Pour en arriver à ces conclusions, les chercheurs ont établi des corrélations entre le nombre d’heures passées sur différents types de médias — ordinateurs, téléphones portables ou tablettes — et des indicateurs de bien-être, à savoir la réussite scolaire, l’estime de soi, le niveau d’attachement envers l’école, la victimisation des pairs, l’activité physique et les habitudes alimentaires. Résultats : « On a trouvé des associations dans l’ensemble négatives. »
Ados et écrans ne font pas bon ménage
Les résultats de cette étude corrélationnelle semblent fiables puisque l’échantillon utilisé est représentatif de la population canadienne, avec plus de 40 000 adolescents sondés, de la 7e à la 12e année. Les données ont été obtenues en exploitant les chiffres de la grande Enquête canadienne sur le tabac, l’alcool et les drogues chez les jeunes de 2012-2013. « On peut s’attendre à des niveaux encore plus élevés aujourd’hui », suspecte la chercheuse.
En moyenne, les adolescents canadiens passent un peu moins de cinq heures par jour sur les écrans, alors que les recommandations canadiennes sont de moins de deux heures. Aussi, avec cette étude, Caroline Fitzpatrick espère sensibiliser le public sur les conséquences d’un usage excessif. « Les corrélations deviennent plus importantes avec les groupes de jeunes qui utilisent les médias plus de quatre heures par jour », souligne-t-elle.
L’enjeu n’est pas mince selon la chercheuse. « Ça peut représenter un problème de santé publique. Commencer par faire moins d’exercice physique quand on est adolescent, plus tard quand on est adulte et que l’on continue sur la même trajectoire, ce sont des risques qui s’accumulent. »
D’après elle, l’usage des médias devrait se concevoir comme un régime : « Il faut les doser et les utiliser avec modération. Il faut aider les personnes à faire des choix plus sains et plus équilibrés. » Au-delà de la simple restriction du temps d’utilisation, la chercheuse encourage une diversification des activités chez les jeunes. « Il faut s’assurer qu’il y a d’autres activités enrichissantes dans la vie des jeunes », avise-t-elle.
Que du mauvais dans les écrans?
Malgré tout, la chercheuse n’exclut pas les effets positifs des médias.

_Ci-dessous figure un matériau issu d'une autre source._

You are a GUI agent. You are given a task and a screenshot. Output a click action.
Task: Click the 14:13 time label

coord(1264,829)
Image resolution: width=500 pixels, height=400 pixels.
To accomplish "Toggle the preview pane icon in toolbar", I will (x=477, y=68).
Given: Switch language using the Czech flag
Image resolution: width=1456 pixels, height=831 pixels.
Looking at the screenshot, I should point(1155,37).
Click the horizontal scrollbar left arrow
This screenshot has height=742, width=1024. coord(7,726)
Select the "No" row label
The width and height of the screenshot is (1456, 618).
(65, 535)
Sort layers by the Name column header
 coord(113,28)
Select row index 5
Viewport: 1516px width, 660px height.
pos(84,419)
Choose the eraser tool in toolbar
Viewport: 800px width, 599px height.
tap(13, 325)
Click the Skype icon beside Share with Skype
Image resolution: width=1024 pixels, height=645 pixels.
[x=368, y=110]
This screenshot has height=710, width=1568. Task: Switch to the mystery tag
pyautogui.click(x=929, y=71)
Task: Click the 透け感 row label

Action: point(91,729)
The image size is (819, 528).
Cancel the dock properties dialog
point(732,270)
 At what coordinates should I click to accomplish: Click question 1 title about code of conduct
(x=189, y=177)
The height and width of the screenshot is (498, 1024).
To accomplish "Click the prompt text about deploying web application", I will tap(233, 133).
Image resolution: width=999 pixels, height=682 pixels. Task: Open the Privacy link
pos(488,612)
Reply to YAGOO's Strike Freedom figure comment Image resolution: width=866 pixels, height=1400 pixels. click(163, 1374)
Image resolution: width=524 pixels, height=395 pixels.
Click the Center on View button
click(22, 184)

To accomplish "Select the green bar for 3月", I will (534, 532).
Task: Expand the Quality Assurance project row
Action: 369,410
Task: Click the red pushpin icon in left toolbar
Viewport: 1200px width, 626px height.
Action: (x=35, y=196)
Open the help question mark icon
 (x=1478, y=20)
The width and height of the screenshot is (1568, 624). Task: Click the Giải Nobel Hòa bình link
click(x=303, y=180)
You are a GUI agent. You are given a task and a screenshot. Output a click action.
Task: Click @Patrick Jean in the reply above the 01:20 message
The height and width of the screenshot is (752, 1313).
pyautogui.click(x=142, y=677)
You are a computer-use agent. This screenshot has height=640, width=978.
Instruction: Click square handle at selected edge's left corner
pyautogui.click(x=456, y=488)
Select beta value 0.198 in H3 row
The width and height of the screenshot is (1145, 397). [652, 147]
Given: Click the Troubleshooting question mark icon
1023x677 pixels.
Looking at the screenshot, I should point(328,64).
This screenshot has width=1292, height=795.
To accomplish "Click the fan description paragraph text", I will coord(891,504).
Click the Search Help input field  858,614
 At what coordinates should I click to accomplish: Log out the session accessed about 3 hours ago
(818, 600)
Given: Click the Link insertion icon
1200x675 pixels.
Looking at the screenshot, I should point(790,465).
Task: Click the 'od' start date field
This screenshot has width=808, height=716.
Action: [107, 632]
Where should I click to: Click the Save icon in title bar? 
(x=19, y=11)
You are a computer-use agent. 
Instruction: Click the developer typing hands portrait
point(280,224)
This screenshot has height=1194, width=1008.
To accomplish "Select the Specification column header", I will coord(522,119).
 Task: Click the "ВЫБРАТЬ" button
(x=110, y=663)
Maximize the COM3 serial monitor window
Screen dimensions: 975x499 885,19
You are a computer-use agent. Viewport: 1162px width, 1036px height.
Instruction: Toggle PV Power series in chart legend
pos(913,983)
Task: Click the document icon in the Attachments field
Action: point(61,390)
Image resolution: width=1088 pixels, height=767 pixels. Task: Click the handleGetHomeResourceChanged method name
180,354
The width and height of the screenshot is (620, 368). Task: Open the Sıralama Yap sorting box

Le temps passé pour accomplir des travaux scolaires ne compte d’ailleurs pas dans les effets négatifs. De même, leur usage peut alimenter la curiosité des jeunes, entretenir les relations amicales et familiales via les applications de chat telles que Skype, voire même briser l’isolement. « Internet est un outil qui peut créer des connexions et des communautés virtuelles qui peuvent venir en aide à certains jeunes, comme les jeunes LGBTQ en milieu rural. »
Bien que l’étude ne se penche pas sur le type de contenus consultés, les chercheurs émettent l’hypothèse « que certains contenus sont plus dommageables que d’autres ». En outre, les causes des corrélations observées restent à élucider : « On ne sait pas toujours si A cause B, ou si B cause A. Il est possible que les jeunes avec moins d’estime, qui font moins d’exercice et qui ont de moins bons résultats scolaires se tournent vers les écrans », concède Caroline Fitzpatrick, qui tentera désormais de répliquer les résultats de cette étude avec des données québécoises.